The police chief of Brimfield, OH, has reached global "rock star" status in the social media world. From a township of a little more than 10,000, the department's Facebook page has more than 89,000 likes. The only police department with more likes is New York City.

"Our followers know that good news or bad news, we-re going to tell you the truth," said Oliver in a recent interview with Governing magazine. "We have some fun, but we also tell some sad stories along the way. You-ll always know that we-re trying to do what's right."

Chief Oliver posts relevant content with a healthy dose of humor and straight talk. His goal for using Facebook and other social media is to allow the public an inside look at police work. He credits the Facebook page with showing his residents and followers as far away as Australia and Japan that keeping a community safe is a team effort.

"If we-re going to reduce crime, the people have to be willing participants," explained Oliver during the interview. "We wanted to have any means of communication available so our department is the most functional operation it can be. I think the paradigm is shifting a little bit toward using social media as an outreach tool rather than just picking up the phone to call the police department."

Looking to replicate the type of communities created by Facebook and other social and professional networks, Bratton Technologies launched the BlueLine - in October.

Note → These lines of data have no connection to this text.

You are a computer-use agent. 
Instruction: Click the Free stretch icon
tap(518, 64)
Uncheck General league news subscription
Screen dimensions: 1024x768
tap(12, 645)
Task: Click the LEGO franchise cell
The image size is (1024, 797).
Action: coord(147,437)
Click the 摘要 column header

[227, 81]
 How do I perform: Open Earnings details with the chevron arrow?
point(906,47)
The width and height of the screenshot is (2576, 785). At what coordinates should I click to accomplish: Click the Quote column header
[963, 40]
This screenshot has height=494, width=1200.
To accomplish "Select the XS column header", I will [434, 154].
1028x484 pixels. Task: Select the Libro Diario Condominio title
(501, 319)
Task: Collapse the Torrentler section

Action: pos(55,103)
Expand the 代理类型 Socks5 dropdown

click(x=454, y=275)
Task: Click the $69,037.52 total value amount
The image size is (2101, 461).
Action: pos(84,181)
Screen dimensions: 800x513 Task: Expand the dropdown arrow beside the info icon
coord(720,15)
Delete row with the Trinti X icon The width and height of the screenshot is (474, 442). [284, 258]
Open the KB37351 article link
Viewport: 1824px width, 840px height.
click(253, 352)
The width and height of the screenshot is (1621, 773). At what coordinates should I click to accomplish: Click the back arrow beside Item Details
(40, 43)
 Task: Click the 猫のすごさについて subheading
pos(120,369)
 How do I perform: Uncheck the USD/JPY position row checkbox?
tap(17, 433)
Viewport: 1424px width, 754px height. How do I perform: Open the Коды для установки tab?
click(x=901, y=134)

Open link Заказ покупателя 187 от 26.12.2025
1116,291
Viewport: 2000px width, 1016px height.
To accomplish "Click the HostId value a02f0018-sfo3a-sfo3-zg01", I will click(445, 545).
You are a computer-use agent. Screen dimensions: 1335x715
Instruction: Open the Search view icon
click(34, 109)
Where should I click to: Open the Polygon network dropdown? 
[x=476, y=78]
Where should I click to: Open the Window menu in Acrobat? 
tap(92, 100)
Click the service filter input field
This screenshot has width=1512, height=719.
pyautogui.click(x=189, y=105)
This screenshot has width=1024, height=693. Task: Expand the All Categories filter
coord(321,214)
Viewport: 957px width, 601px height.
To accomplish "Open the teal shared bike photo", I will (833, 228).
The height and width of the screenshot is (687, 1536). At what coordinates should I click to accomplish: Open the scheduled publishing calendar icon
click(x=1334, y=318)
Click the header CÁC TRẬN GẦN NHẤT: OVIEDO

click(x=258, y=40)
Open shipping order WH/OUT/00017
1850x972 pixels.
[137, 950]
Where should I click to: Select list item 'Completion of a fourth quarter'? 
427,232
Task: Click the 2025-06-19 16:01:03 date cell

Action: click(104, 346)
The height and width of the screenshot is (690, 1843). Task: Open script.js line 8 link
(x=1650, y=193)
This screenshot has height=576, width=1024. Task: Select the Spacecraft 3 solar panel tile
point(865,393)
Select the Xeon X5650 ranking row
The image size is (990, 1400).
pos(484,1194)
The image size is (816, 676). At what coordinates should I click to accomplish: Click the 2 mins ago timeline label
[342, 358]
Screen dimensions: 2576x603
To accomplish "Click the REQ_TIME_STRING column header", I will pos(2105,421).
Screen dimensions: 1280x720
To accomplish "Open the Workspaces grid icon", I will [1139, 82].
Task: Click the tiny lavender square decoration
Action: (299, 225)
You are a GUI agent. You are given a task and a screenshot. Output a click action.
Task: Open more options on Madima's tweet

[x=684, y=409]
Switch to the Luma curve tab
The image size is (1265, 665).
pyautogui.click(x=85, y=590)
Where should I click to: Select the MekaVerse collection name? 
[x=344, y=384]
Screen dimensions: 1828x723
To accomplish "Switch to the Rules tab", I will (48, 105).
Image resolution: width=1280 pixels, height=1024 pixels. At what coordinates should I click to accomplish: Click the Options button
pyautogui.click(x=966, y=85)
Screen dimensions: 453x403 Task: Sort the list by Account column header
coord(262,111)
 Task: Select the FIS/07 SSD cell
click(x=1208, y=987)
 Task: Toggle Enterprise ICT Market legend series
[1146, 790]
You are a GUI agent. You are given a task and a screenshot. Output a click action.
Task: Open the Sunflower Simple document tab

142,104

The web-based, free professional network is open exclusively to law enforcement professionals.

 "Information sharing helps cops do a better job of keeping our communities safe," said CEO William Bratton, former chief of the Los Angeles Police Department and commissioner of both the New York and Boston Police Departments. "BlueLine crowdsources the best and brightest in American policing, so innovations in crime-fighting and training and all manner of expertise can be shared to the instant benefit of everyone."

The International Association of Chiefs of Police maintains a website that serves as a clearinghouse of social media information to help officers integrate social media tools into their daily operations.

The site shares best practices, offers model policies and procedures and provides concise explanations of the tools and their potential uses.